What is needed: In the entries below, return only the line containing "This screenshot has width=828, height=979." and those after it, exactly, through the last line.

Working data:

......

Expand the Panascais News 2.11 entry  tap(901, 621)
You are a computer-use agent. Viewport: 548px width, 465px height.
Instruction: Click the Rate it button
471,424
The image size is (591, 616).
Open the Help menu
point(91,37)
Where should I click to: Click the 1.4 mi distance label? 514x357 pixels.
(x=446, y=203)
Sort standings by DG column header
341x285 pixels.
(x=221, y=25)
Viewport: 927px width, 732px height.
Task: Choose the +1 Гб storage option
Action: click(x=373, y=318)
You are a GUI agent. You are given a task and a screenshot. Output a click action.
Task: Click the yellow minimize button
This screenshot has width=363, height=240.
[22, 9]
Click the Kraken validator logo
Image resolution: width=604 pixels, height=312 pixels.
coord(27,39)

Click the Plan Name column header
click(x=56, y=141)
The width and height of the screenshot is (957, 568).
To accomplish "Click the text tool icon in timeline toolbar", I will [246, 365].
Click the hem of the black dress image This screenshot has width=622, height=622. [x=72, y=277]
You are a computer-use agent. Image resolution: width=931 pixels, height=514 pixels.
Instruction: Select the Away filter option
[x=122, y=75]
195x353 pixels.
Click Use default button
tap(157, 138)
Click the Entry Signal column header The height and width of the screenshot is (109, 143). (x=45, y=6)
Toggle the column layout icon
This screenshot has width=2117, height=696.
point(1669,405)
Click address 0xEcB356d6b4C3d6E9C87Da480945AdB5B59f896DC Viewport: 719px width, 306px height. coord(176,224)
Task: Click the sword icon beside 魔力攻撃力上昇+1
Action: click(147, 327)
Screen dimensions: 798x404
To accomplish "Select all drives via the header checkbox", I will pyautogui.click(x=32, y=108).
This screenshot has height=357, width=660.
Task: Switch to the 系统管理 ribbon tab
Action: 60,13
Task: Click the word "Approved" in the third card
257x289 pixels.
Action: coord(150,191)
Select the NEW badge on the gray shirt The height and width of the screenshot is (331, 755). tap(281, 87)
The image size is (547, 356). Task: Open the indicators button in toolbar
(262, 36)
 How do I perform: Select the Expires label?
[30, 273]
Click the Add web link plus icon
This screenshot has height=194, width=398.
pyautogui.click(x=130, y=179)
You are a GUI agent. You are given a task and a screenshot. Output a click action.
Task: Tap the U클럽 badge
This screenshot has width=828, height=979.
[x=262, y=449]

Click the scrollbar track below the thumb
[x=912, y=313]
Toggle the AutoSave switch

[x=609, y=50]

......

Result below:
This screenshot has width=828, height=979.
[x=262, y=449]

Click the scrollbar track below the thumb
[x=912, y=313]
Toggle the AutoSave switch

[x=609, y=50]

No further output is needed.